After introducing herself, she throws out the idea …
“What if you only ever had one great success?
AND…What you’ve already had that one great success?”
Like Elizabeth, I once upon a time told people I wanted to be an author or columnist only to be told “you have to be really good to make any kind of living from being a writer“. I personally took that to mean I wasn’t any good, so my anxieties and I simply packed that idea into a wee box, shelved it, and moved on. For a long time I didn’t write, or I wrote fleetingly, or I wrote in secret just for me … but it was never enough to truly satisfy and never long enough to be much of anything. I was holding myself back, just in case I failed.
Elizabeth touches on the association between creatives and alcoholic manic-depressives, and she’s right, across all kinds of creative genres over many centuries there is a history of mental instability. Realising her best and most noteworthy work may in fact be behind her, Elizabeth researched and devised a plan to create a safe distance between her creativity and writing and her natural anxiety.
The notion surrounding creativity and artists held by Ancient Greece and Roman was one I could get behind, they believed that an artist had within themselves a spirit that helped their work – called a daemon or a ‘genius’. This idea protected the artist from criticism and narcissism – it wasn’t their creation so to speak, and therefore they could not take all the credit or all the blame.
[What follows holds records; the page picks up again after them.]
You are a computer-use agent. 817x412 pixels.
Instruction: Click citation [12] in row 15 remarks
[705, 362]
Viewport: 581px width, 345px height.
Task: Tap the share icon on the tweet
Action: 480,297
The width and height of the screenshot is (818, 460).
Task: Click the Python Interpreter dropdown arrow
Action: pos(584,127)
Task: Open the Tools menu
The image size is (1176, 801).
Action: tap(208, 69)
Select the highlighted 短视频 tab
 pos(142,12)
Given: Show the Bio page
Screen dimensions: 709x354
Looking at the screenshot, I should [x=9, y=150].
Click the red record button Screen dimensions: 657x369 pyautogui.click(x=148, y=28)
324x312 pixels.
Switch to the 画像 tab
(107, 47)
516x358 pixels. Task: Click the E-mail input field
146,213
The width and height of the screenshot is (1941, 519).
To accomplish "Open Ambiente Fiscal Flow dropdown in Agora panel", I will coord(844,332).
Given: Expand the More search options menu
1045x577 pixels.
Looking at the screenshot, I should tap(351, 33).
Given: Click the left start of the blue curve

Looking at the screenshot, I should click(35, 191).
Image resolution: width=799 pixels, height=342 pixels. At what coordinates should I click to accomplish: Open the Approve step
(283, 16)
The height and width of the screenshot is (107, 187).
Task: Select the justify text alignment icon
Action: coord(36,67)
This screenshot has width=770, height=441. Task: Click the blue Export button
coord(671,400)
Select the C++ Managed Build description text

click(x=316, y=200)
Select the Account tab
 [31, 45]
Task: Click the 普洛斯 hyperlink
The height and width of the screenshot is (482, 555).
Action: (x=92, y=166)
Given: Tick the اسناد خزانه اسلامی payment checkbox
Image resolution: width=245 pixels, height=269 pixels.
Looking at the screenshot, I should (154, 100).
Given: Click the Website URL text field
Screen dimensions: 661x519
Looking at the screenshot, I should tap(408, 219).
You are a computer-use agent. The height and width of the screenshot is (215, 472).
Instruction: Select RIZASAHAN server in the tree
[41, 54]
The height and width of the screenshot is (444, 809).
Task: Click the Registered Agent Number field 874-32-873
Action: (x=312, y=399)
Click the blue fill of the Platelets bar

A handy way around things.
However, it was during the Renaissance period that the language around creativity and artists morphed, so that instead of possessing a genius the artist was a genius – making them almost responsible or accountable to their critics. Being a ‘genius’ rather than having ‘genius‘ led to what being an artist or creative has become today, a distortion of ego, magnified anxiety and unmanageable expectations and potentially what has been leading huge numbers of artists, musicians, writers and actors to become depressed.
Elizabeth encourages us to treat creativity as an unpredictable, impulsive entity, separate from ourselves as an individual person, and that we the artist shouldn’t feel distressed when we’re feeling temporarily uninspired. Sharing a story about the creative ups and downs of musician Tom Waits , she shows us a new way of approaching the creative process.<
I love Elizabeth’s idea of dissociating an artist from their work, a frustrated and tormented soul is unlikely to keep producing creatively. Elizabeth speaks candidly and convincingly, peppering her talk with relatable and helpful anecdotes and wonderful metaphors means it’s digestible, interesting and easy to watch.